Re-evaluation of existing carotid stenosis. Patients demonstrating a diameter reduction of greater than 50% with symptoms and those patients with > 60% with no symptoms are normally followed on an annual basis. If patients become symptomatic of carotid disease repeat duplex scans are allowed without regard to the above schedule.

Follow-up after a carotid endarterectomy (outside the global period). These patients are normally followed with duplex ultrasonography on the affected side at 6 weeks, 6 months, and annually thereafter unless symptoms develop.
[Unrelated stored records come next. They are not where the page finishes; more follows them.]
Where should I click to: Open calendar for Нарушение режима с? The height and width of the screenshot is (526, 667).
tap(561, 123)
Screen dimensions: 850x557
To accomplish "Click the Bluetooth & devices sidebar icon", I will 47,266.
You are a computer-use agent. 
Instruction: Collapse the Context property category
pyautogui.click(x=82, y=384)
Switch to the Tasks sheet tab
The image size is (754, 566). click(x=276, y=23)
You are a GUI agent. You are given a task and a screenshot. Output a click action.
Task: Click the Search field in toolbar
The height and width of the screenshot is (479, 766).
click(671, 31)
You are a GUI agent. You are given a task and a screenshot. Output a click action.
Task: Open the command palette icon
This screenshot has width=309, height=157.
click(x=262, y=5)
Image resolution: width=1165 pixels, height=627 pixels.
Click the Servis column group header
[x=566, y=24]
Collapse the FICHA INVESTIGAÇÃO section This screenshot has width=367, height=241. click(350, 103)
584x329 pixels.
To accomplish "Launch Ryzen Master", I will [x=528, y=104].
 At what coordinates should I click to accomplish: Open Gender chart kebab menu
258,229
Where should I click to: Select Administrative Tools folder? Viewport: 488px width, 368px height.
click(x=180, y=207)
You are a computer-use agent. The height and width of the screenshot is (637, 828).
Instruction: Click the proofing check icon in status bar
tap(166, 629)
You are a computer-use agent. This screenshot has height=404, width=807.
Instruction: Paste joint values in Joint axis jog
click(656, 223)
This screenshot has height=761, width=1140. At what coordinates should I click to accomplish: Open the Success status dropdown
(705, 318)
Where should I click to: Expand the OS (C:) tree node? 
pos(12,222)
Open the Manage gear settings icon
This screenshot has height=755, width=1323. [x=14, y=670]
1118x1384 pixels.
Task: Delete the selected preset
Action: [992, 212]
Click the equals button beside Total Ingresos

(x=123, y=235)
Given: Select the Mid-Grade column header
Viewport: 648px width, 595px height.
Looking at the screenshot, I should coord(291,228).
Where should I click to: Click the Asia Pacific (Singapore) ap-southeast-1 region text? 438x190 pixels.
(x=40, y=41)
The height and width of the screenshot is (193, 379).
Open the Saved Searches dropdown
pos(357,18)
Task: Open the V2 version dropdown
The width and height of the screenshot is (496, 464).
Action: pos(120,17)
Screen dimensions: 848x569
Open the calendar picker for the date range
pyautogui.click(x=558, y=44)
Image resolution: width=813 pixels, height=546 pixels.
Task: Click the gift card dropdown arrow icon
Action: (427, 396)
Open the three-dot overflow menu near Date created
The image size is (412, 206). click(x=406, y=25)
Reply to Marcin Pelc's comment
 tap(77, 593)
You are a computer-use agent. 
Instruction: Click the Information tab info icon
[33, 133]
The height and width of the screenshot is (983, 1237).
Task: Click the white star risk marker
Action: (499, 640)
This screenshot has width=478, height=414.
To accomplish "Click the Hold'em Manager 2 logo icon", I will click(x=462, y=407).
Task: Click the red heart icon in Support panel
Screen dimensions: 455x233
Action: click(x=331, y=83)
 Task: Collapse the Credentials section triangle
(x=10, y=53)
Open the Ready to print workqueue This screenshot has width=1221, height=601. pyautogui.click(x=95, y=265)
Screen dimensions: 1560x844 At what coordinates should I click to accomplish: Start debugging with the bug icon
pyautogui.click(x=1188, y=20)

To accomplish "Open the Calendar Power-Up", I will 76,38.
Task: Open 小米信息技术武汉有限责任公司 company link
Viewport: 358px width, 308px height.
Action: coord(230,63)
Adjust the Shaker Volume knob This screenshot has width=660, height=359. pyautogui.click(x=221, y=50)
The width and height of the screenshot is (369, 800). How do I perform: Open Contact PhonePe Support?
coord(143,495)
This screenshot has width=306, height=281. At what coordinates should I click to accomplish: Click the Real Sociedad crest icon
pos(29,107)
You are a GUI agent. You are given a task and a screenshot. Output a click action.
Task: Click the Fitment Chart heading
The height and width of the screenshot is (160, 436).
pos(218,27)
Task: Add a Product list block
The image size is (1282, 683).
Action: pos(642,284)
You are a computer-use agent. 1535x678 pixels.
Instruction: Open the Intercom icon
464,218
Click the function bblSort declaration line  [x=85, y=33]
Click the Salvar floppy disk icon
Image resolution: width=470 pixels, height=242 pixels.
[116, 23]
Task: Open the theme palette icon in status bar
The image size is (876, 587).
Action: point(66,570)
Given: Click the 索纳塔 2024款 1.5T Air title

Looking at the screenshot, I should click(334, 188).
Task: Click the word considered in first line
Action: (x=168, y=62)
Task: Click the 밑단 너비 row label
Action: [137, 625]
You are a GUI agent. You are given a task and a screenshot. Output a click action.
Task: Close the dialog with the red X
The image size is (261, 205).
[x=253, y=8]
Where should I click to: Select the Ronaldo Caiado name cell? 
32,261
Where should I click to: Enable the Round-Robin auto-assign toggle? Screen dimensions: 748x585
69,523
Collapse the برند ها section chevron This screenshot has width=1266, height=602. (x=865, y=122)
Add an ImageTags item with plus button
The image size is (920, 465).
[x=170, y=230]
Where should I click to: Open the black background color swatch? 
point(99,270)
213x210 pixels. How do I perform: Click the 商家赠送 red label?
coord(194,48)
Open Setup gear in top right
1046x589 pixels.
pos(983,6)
During the first year, follow-up studies should be on the ipsilateral side unless signs and symptoms or previously identified disease in the contralateral carotid artery provide indications for a bilateral procedure.

Multiple cerebrovascular procedures may be allowed during the same encounter given the physician/non-physician can demonstrate medical necessity as documented in the patient’s medical record.

Preventive and/or screening services unless covered in Statute are not covered by Medicare.
 
This is from WPHGHA LCD policy L35761

Utilization Guidelines
Each patient’s condition and response to treatment must medically warrant the number of services reported for payment. Medicare requires the medical necessity for each study reported to be clearly documented in the patient’s medical record.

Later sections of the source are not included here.